Location: Cereal Crops Improvement Research
Project Number: 3060-21000-046-027-S
Project Type: Non-Assistance Cooperative Agreement
Start Date: May 1, 2024
End Date: Apr 30, 2025
Objective:
The objectives of this cooperative research are to: 1) Screen diverse collections of wheat and wheat relatives for reaction to bacterial leaf streak disease to identify sources of genetic resistance; 2) Analyze segregating biparental wheat populations to determine the genetic control of bacterial leaf streak resistance; 3) Identify genetic loci associated with bacterial leaf streak resistance using DNA markers, genetic linkage mapping, and quantitative trait loci analysis.
Approach:
For objective 1, collections of wheat lines will be screened for reaction to bacterial leaf streak (BLS) disease in greenhouse and field environments.

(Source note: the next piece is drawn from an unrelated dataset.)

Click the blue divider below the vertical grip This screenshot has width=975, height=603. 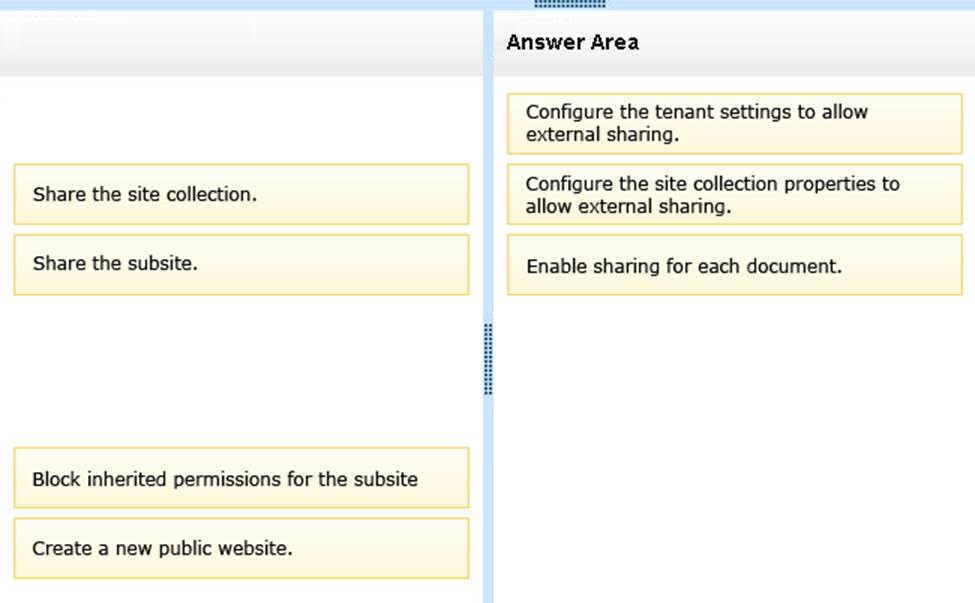[x=488, y=500]
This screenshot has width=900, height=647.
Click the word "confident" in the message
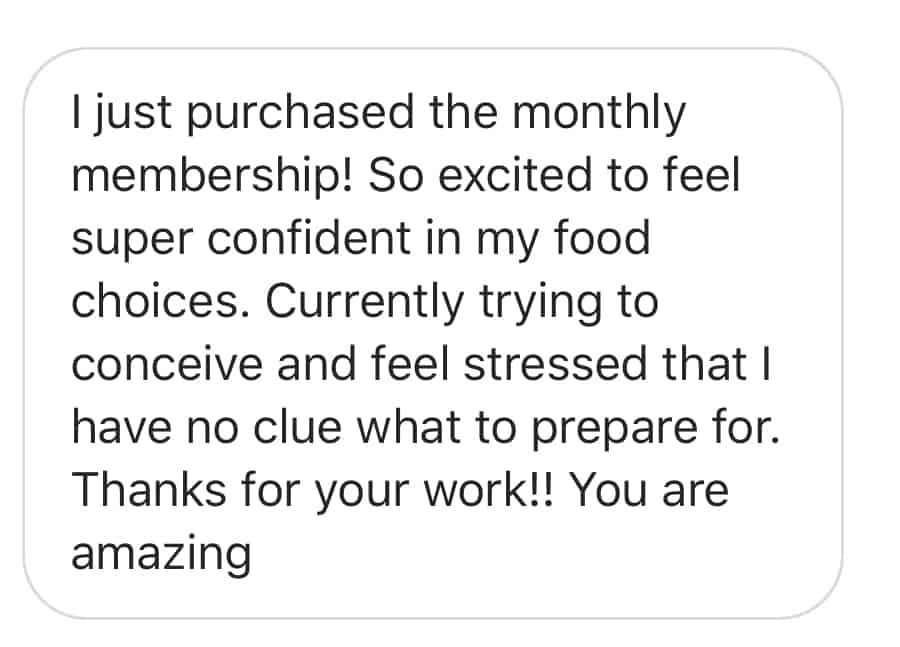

The collections will include parental lines of various mapping populations, all tetraploid and hexaploid lines that have full genome sequences available, a collection of synthetic hexaploid lines, and a collection of emmer wheat lines. The lines will first be evaluated under greenhouse conditions in multiple replications. BLS resistant lines will then be evaluated under field conditions to determine if BLS resistance is expressed under both field and greenhouse environments. For objective 2, we have identified through preliminary experiments that two biparental populations of recombinant inbred lines (RILs) are segregating for reaction to BLS. One population, derived from a cross between the hard red spring wheat variety Boost and the hard red spring wheat breeding line ND830, consists of 190 RILs. The second population consists of 114 RILs derived from a cross between the synthetic hexpaploid line M6 and the hard red spring wheat Opata85. Both populations will be screened under greenhouse and field conditions to determine the inheritance of BLS resistance. For objective 3, both RIL populations will be genotyped with molecular markers to develop genetic linkage maps. BLS reaction types will be regressed on the genotypic data using QTL analysis software to identify genetic loci and linked markers associated with BLS resistance. The markers identified will be useful for tracking and introgression of the BLS resistance QTL into adapted wheat lines.